Managing expectations is important. Chinese economic policy has shifted since the new leadership took over in late 2012, with a noticeable de-emphasis on GDP growth. President Xi Jinping has stated that local government officials should not be judged solely on GDP growth.

Expectations that the government is willing to let growth fall below trend is arguably more concerning than the liquidity crunch. Stock investors seem to agree. Financial stocks have fallen since the liquidity problems emerged, but they are roughly back to where they were in early 2012. However, the Shanghai composite index has fallen further, suggesting that investors fear slowing demand more than the credit crunch.[Set Up Company Hong Kong]

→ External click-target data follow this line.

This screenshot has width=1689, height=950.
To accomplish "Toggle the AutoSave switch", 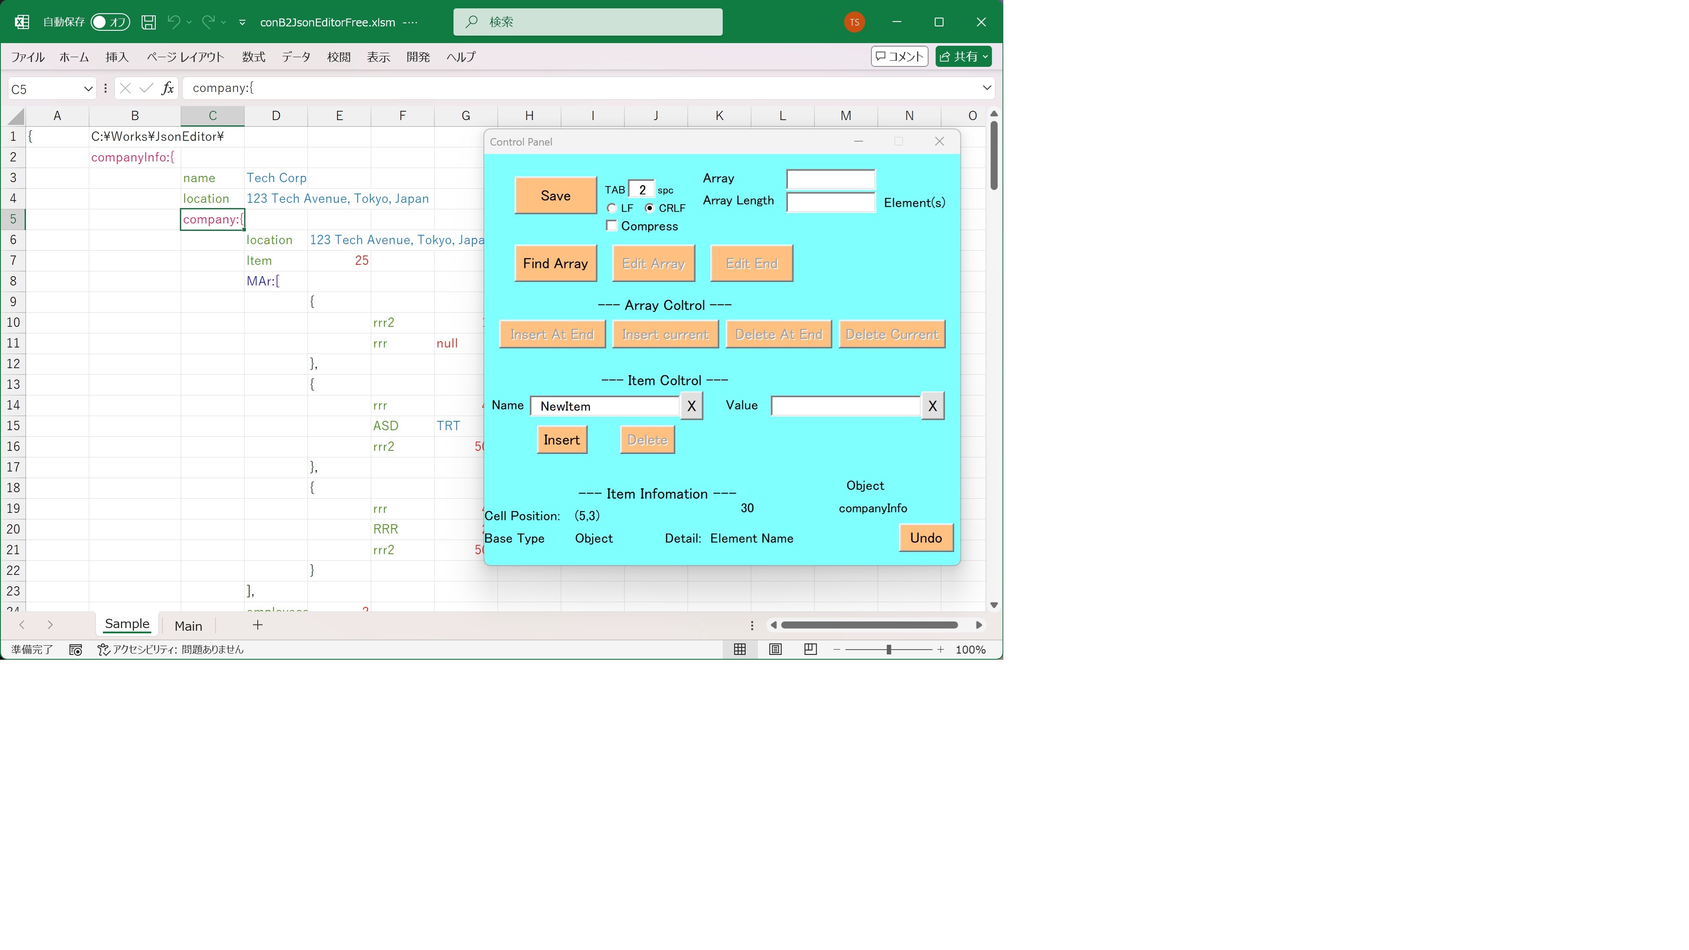I will pos(109,22).
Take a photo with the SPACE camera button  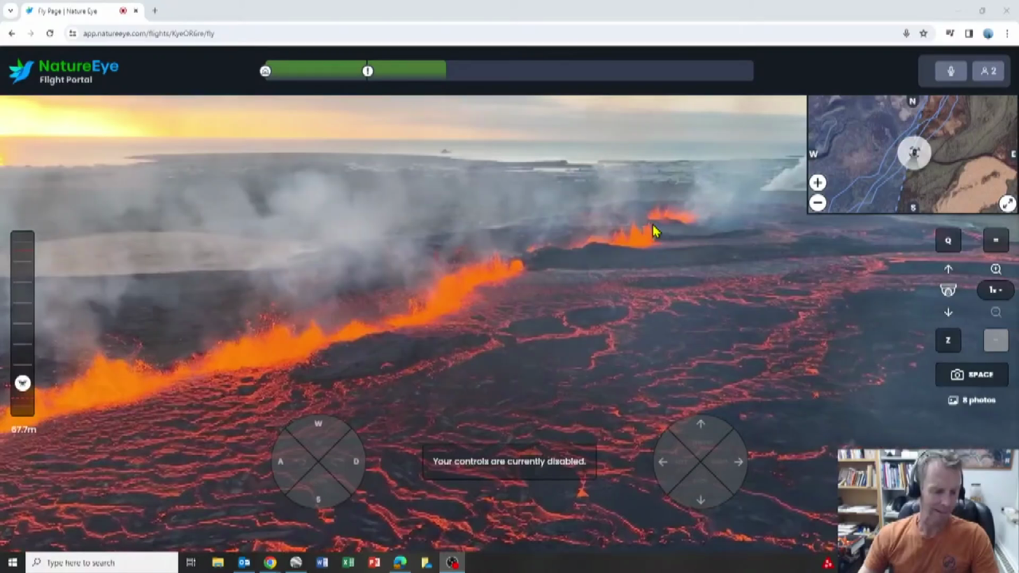tap(972, 374)
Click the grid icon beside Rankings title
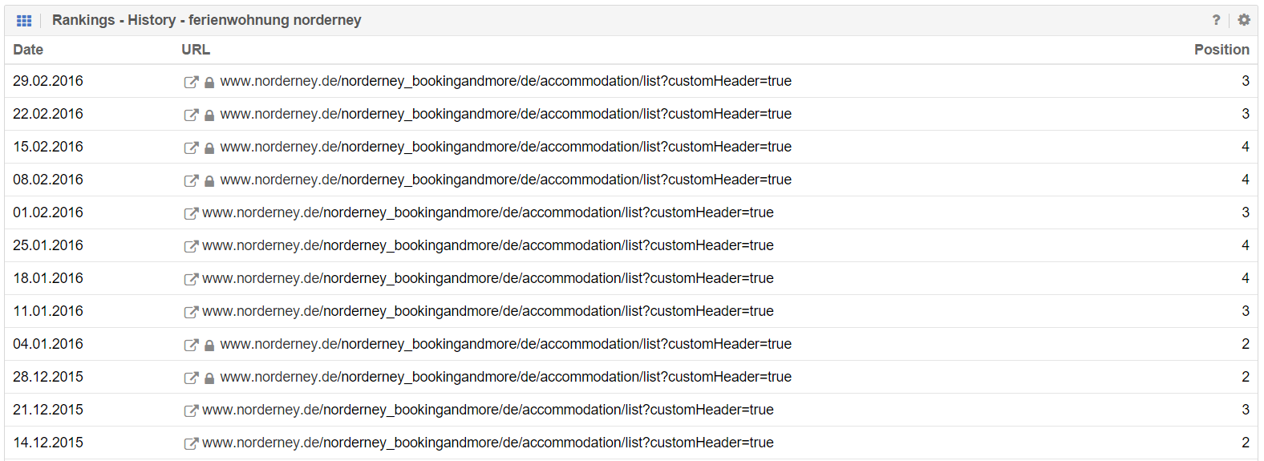1264x461 pixels. click(x=24, y=21)
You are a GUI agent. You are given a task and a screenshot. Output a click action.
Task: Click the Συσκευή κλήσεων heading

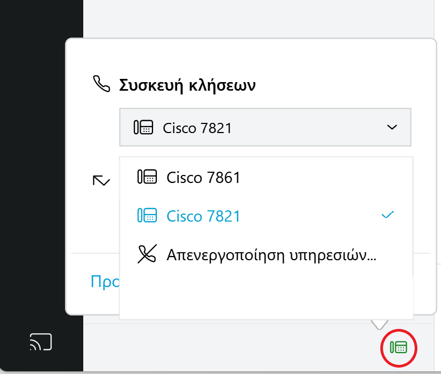click(x=187, y=85)
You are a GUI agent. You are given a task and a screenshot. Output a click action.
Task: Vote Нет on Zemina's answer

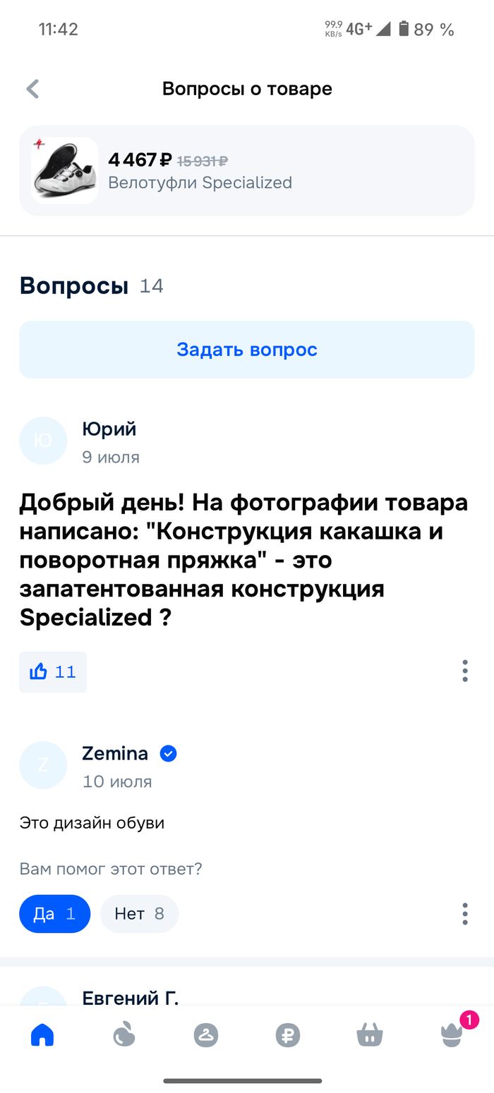tap(139, 914)
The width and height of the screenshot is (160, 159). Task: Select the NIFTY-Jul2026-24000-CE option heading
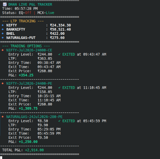(x=29, y=50)
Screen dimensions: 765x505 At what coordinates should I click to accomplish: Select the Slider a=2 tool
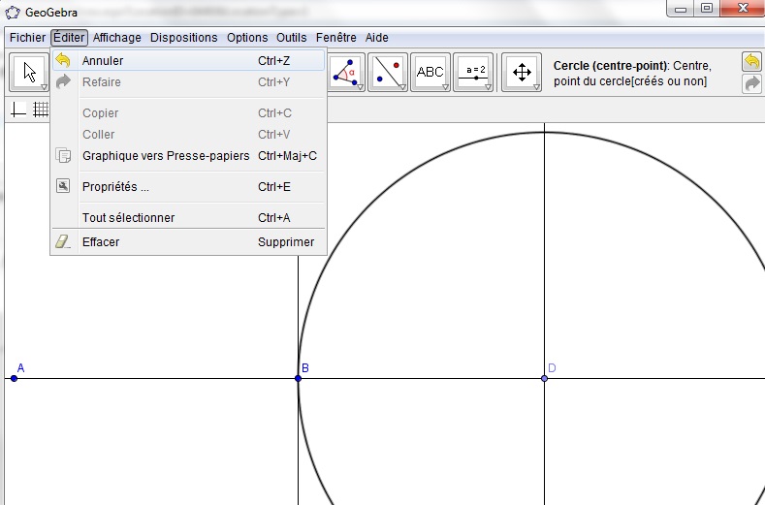click(474, 72)
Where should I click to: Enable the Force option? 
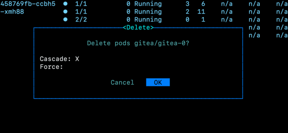point(77,67)
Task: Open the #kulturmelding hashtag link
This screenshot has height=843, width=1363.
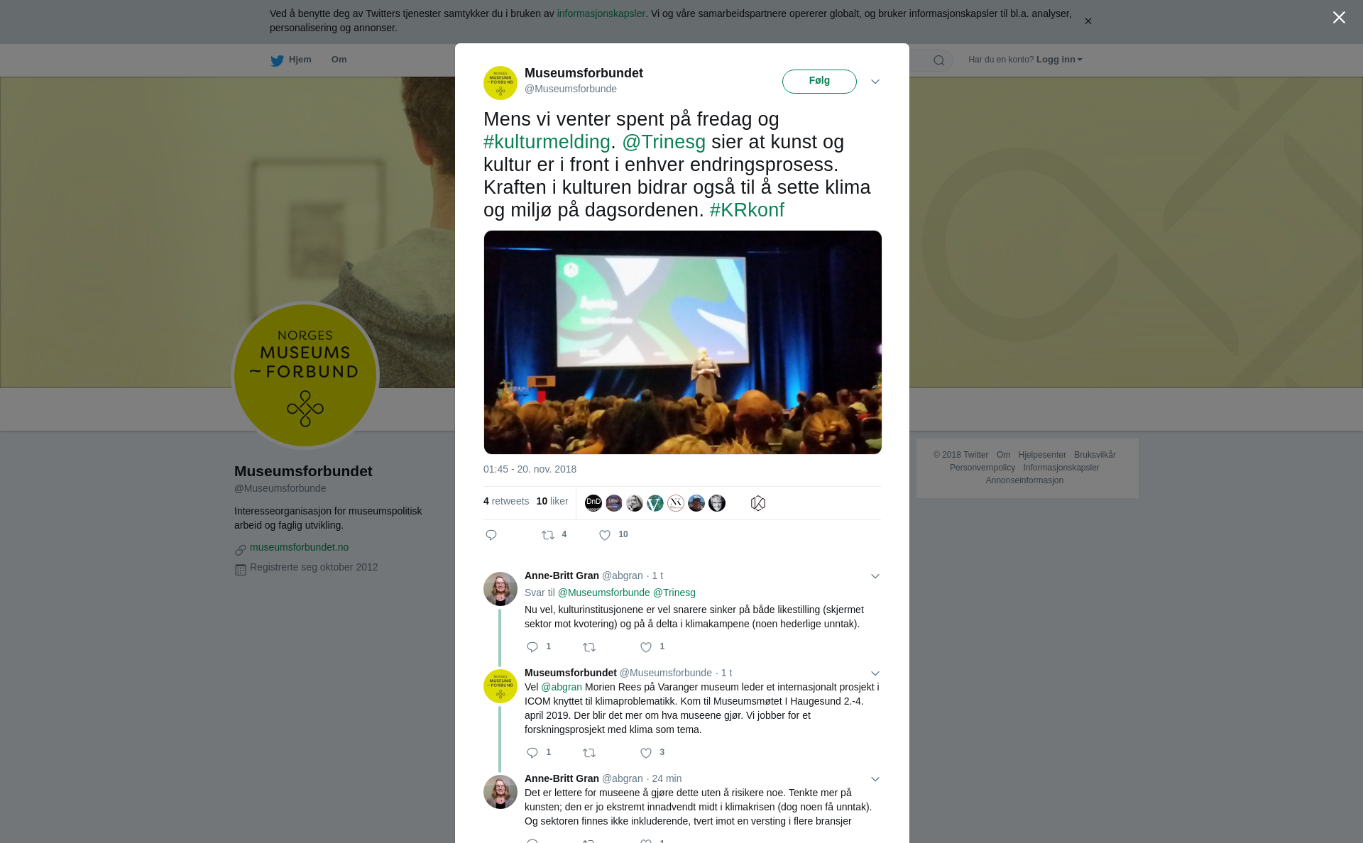Action: pyautogui.click(x=547, y=142)
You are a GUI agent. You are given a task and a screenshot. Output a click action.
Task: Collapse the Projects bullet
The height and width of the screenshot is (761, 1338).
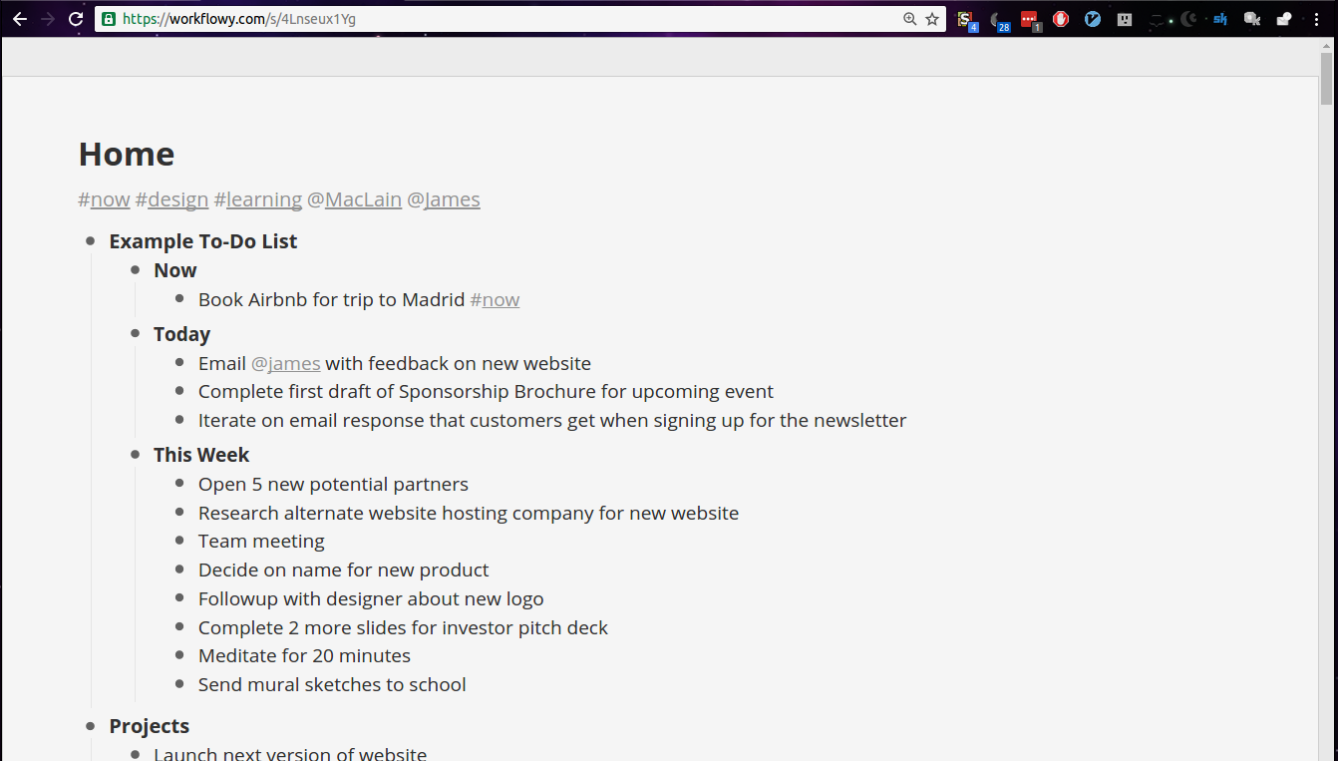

The central bank is actually using monetary policy to deflate a credit bubble. Estimates of total credit in China vary, but one popular measure - the stock of non-goverment, non-financial debt as a share of GDP - rose above 200 percent in early 2013, a steady rise from 140 percent at the end of 2008. This rise in credit is funded partly by "wealth management products" investments that pay higher returns than the 3 percent deposit rate.[Hong Kong Company Formation]

These products are short term - many mature in under a month - and were originally designed to help property developers weather liquidity constraints, but their scope has expanded such that an estimated 40 percent of outstanding wealth management products were collateralized with non-standard assets in 2012.